Transferring Specimen Administrating Report

Transferring Specimen Administrating Report

A-Ru, a girl affected by Niemann-Pick Disease Type C, has been looked after well by her parents. However, A-Ru’s parents desire to have one health baby. It is fortunate that Niemann-Pick Disease can be testified before childbirth. After collecting chorion villus cell, specimen must be delivered abroad within 24 hours. It is urgent to deliver the specimen to Australian laboratory. To save the precious life, TFRD staff tried to persuade the express to deliver it as urgent post. Eventually, the specimen was delivered abroad in 24 hours and testing result brings good news that the fetus is health! 

In the process of determining whether or not they are afflicted with a genetic illness, rare disease patients often experience anguish from the prolonged waiting and confusion. The lack of funding in Taiwan for rare disease specimen testing services exacerbates this problem. Rare disease patients have had to resort to specialists and research organizations abroad for help. But language barriers, lack of information, and insufficient finances often prevent patients from seeking help abroad and force them to join the waiting list. 

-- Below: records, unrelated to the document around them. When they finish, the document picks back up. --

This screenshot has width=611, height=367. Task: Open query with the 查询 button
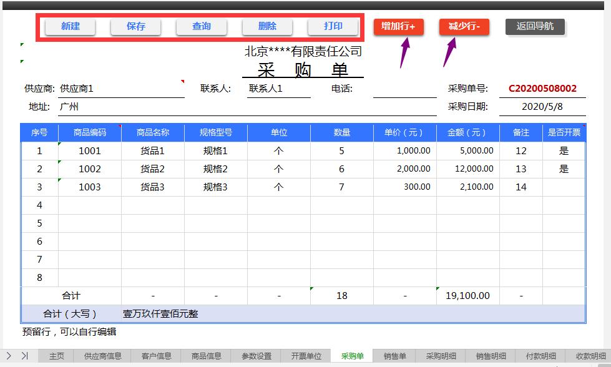(x=201, y=26)
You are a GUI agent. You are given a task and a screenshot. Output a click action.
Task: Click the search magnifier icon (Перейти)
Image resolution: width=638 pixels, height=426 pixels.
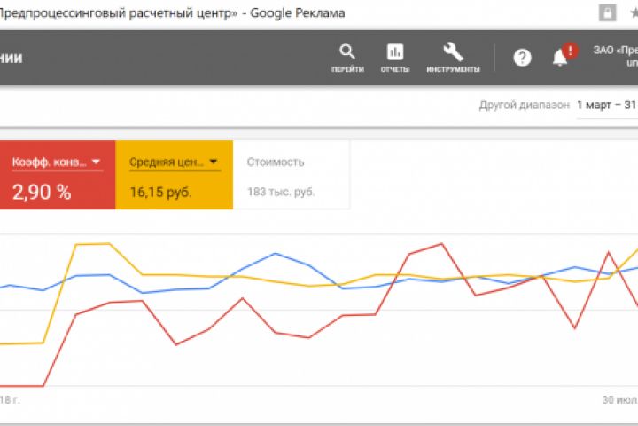click(348, 51)
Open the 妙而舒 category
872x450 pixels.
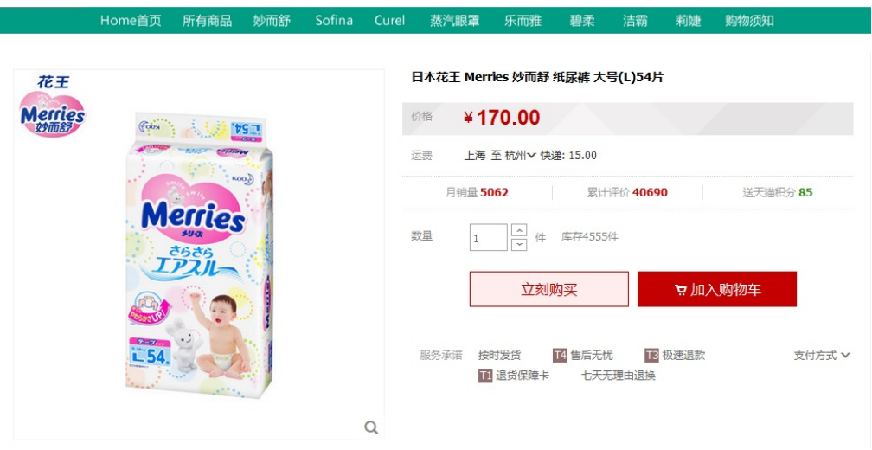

To help patients and their families resolve their predicament, TFRD is collaborating with the Department of Health to set up the "International Genetic Testing Transferring Center" for transferring specimen abroad to testify centers. We appoint specialists who are responsible for the international specimen transfer of rare disease patients. In terms of expenses, the government pays 40%, TFRD pays 40% (appropriated from the Medical Care Subsidies Fund), and patients pay 20% of the total amount. We hope through this government initiative, patients and families will utilize the preventative measures to seek help in the early stages so patients can receive the proper medical attention that is necessary. 

Since 2001, the transferring specimen service has been launched for 6 years. It has integrated hospitals and patients’ need to confirm patients whether or not affected by rare diseases. All complicated administration has unified to one, International Genetic Testing Transferring Center, which simplified process of specimen transfer. Therefore, awaiting patients and families are able to know the testing results rather than prolonged waiting and confusion. After testing specimen, TFRD could provide further services to patients, including patient subsidy, medical subsidy, psychological support and so on. Transferring specimens have accumulated to 269 cases. Administrating cases in years are as below. 

TFRD will remain transferring specimen service continuously to benefit rare disease patients. Besides, TFRD expects to accumulate transferring specimen related experiences and share with other associations.